- Task to complete: If a line in the entries below includes "will", show that line.

(Data extracted from a collection)
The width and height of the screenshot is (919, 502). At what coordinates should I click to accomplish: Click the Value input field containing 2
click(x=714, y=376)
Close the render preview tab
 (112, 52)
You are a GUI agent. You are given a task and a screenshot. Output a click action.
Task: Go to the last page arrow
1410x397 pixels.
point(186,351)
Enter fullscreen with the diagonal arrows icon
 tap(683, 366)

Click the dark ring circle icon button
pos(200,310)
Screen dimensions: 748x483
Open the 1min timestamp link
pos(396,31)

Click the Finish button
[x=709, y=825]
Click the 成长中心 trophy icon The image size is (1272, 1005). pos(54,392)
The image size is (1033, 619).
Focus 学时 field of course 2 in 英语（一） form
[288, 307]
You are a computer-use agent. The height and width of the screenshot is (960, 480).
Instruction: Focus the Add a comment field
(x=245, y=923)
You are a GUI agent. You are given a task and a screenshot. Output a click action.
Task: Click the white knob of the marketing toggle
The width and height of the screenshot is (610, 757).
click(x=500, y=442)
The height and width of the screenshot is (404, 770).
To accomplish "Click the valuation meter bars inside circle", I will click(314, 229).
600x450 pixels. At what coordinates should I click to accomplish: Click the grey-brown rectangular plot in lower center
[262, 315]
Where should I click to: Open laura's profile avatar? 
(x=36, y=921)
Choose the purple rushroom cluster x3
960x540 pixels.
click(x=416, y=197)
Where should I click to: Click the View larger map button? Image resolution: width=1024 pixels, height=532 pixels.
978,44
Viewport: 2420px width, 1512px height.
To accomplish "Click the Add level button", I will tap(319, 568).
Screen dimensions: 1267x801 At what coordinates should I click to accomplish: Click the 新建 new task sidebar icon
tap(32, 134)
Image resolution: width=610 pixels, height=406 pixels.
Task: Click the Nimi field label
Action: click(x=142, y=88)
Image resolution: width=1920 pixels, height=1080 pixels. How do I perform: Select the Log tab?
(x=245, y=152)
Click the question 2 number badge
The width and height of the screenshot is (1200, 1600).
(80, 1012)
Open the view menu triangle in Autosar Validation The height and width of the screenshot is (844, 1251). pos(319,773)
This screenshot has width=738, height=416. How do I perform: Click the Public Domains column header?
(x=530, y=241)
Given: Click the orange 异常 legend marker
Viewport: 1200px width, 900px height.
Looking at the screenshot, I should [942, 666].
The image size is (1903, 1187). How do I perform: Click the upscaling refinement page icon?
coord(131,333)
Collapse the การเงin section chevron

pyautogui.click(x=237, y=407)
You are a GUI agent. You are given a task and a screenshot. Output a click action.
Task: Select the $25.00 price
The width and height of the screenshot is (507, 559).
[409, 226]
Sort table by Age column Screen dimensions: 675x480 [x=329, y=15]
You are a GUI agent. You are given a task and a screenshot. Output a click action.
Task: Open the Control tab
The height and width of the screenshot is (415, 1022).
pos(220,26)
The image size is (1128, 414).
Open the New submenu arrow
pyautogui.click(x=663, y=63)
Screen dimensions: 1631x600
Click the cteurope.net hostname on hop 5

- Exercise answer:
To accomplish "Click the valuation meter bars inside circle", I will click(314, 229).
To accomplish "Click the Add level button", I will tap(319, 568).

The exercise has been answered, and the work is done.